Duplicate Content
Duplicate content across different URLs on your website leads to poor placement in search results.
- Search engine crawlers follow links, capture content, and attempt to index all known URLs on your site. When multiple URLs serve the same page, search engines waste resources collecting and processing identical content. They may also penalize placement of your pages in search results. Common types of duplicate pages are printable or text-only versions of the main page, or redirects to login pages intended for your site’s visitors that also return a “You must log in” page to crawlers.
Recommendations
- Eliminate as many of your site’s URLs with duplicate content as possible.
- Modify your robots.txt file to exclude duplicate pages from crawler access.
- If you are not familiar with ways to use a robots.txt file to your advantage, you can find information about this tool on Wikipedia or The Web Robots Pages.
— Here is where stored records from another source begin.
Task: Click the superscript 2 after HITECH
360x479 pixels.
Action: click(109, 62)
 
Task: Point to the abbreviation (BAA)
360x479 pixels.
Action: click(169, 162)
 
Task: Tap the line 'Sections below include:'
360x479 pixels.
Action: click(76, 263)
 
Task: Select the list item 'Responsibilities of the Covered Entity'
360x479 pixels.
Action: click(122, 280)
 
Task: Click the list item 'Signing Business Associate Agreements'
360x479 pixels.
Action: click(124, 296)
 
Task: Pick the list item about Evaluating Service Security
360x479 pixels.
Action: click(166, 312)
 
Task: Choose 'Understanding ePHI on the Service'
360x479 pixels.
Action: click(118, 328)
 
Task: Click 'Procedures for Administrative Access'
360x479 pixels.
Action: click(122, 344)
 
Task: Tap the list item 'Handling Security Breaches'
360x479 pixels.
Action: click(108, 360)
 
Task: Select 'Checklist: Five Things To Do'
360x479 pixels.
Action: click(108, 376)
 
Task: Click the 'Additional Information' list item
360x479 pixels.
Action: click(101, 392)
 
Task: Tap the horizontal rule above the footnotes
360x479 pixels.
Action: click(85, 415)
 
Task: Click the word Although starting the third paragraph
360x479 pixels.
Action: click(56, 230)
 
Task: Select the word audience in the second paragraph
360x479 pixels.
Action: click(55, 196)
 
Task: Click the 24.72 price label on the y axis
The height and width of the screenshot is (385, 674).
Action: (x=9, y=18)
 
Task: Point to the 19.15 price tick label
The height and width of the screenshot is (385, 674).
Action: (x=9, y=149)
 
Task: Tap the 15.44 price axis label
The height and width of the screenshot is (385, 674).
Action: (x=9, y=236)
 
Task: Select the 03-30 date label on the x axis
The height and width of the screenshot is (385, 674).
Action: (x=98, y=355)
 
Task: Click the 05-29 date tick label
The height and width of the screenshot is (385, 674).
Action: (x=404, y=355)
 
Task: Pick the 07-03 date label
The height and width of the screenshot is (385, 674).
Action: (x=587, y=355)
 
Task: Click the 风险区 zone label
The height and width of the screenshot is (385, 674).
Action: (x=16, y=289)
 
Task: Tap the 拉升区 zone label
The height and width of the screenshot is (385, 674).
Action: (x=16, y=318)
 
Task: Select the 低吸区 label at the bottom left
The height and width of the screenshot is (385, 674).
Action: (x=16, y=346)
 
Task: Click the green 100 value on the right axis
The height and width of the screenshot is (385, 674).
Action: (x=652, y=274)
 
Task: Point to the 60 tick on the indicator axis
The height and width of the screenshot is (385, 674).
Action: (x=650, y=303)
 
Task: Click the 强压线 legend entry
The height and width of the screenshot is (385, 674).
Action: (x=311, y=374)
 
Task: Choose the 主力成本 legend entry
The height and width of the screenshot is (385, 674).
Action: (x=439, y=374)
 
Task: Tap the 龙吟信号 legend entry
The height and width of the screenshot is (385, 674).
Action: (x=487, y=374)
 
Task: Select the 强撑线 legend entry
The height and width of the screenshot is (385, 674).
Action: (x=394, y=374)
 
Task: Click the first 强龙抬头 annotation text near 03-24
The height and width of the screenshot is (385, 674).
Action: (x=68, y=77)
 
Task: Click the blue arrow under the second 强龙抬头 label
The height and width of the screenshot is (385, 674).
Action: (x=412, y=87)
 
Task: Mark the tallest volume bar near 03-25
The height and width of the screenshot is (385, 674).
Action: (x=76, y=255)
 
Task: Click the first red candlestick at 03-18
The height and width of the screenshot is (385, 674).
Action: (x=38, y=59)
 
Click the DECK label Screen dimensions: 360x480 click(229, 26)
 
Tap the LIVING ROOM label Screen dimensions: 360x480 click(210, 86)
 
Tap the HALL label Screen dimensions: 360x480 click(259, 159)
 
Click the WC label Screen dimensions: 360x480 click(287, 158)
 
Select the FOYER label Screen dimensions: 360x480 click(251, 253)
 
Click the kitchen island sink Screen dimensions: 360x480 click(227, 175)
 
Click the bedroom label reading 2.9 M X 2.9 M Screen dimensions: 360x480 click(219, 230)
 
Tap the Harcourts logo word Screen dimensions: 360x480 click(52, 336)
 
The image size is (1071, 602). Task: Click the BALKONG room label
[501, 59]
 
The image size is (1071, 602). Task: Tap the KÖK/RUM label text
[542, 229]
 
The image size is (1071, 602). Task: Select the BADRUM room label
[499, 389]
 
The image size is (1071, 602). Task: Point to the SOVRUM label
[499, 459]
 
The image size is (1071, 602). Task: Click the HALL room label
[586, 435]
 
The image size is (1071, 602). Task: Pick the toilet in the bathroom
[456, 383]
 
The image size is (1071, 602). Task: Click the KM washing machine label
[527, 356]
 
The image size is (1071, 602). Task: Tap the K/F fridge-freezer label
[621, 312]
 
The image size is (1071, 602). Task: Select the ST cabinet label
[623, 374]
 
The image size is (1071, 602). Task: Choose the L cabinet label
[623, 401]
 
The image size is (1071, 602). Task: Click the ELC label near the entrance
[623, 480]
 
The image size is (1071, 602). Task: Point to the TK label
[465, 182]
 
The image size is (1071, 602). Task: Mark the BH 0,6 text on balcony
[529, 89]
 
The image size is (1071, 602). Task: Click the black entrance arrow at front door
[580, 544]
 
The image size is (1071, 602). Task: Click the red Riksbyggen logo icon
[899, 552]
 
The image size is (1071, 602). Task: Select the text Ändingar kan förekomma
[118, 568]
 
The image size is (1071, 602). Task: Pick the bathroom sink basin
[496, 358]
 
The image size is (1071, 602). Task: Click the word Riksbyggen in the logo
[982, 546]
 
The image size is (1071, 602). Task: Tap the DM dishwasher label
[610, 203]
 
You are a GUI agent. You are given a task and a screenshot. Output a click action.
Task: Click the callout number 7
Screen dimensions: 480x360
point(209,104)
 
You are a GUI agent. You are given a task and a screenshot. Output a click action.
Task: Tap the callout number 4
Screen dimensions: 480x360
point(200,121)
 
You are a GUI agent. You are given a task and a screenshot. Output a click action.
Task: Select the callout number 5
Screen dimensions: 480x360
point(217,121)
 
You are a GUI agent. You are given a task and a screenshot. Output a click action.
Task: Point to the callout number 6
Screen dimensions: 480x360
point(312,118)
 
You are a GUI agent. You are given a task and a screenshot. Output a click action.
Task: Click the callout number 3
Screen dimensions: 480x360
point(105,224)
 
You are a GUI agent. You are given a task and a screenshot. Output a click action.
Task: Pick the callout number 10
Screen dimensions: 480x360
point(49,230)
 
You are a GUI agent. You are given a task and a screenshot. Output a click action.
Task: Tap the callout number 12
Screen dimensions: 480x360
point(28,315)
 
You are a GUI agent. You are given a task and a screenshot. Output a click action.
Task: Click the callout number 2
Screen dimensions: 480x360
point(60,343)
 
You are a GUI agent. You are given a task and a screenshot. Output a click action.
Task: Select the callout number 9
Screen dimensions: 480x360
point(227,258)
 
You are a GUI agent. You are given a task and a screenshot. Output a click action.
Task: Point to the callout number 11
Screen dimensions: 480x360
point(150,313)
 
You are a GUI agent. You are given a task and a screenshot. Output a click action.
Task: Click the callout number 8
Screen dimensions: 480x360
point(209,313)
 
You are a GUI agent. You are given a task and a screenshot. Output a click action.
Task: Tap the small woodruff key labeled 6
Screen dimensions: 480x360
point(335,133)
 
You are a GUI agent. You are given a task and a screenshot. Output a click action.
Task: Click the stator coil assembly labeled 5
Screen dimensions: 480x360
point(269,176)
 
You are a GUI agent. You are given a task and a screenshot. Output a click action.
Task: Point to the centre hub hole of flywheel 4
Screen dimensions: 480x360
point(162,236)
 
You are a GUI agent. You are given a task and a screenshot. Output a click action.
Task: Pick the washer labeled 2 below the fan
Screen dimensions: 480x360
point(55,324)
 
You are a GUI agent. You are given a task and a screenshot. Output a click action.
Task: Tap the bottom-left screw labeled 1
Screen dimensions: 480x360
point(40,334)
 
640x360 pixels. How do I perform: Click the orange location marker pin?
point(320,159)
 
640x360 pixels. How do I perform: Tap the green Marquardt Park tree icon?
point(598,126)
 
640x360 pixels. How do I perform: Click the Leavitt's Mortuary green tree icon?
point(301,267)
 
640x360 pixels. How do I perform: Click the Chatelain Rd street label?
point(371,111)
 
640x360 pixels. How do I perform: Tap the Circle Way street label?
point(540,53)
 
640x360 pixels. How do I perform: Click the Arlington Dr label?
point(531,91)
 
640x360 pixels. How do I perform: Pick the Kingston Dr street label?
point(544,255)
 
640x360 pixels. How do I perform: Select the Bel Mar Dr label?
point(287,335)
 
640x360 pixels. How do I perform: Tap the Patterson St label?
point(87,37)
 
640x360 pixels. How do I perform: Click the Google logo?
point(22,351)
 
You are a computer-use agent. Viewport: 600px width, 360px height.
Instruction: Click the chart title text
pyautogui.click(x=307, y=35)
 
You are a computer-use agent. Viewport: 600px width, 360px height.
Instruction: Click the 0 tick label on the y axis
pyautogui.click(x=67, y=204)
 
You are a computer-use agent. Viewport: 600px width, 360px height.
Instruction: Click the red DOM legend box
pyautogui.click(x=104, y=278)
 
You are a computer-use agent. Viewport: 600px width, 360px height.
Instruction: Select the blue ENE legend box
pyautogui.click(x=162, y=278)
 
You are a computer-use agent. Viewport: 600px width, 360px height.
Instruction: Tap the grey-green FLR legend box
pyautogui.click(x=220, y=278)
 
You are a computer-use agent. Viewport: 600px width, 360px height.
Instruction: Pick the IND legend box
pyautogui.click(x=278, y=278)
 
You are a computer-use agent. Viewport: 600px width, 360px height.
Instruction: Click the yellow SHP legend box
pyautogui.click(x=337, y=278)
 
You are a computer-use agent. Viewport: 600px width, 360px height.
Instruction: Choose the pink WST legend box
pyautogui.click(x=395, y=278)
- Locate all duplicate versions of your pages (printable, text-only, etc.) in a sub-directory of your site, to which you restrict crawler access. Blocking crawlers from http://yoursite.com/printable will keep them from accessing duplicate pages.
- When restricting crawlers’ access to duplicate pages on your site, take care to maintain the availability of popular pages to crawlers. Search engines use these popular pages for ranking purposes, so if the printable version is most popular, consider removing a less popular duplicate.
- Point crawlers to the ‘canonical’ version of the page using link tags.
- You can tell search engine crawlers that the current page is a duplicate version of another page. Just add a link tag in the head section of the HTML of the web page. The URL in the href should point to the canonical page.<head>
<link rel=”canonical” href=”http://www.yoursite.com/canonicalurl” />
</head>
- Advanced: Configure your servers to alert search engines to duplicate pages.
- An elegant, yet technically complex way of alerting crawlers to duplicate pages can be implemented at the server level. By including a Content-Location entity-header field in the HTTP headers, you can communicate to a crawler that a given URL is a duplicate version of another page on your site. Your webmaster can find additional information about this approach on the w3 website.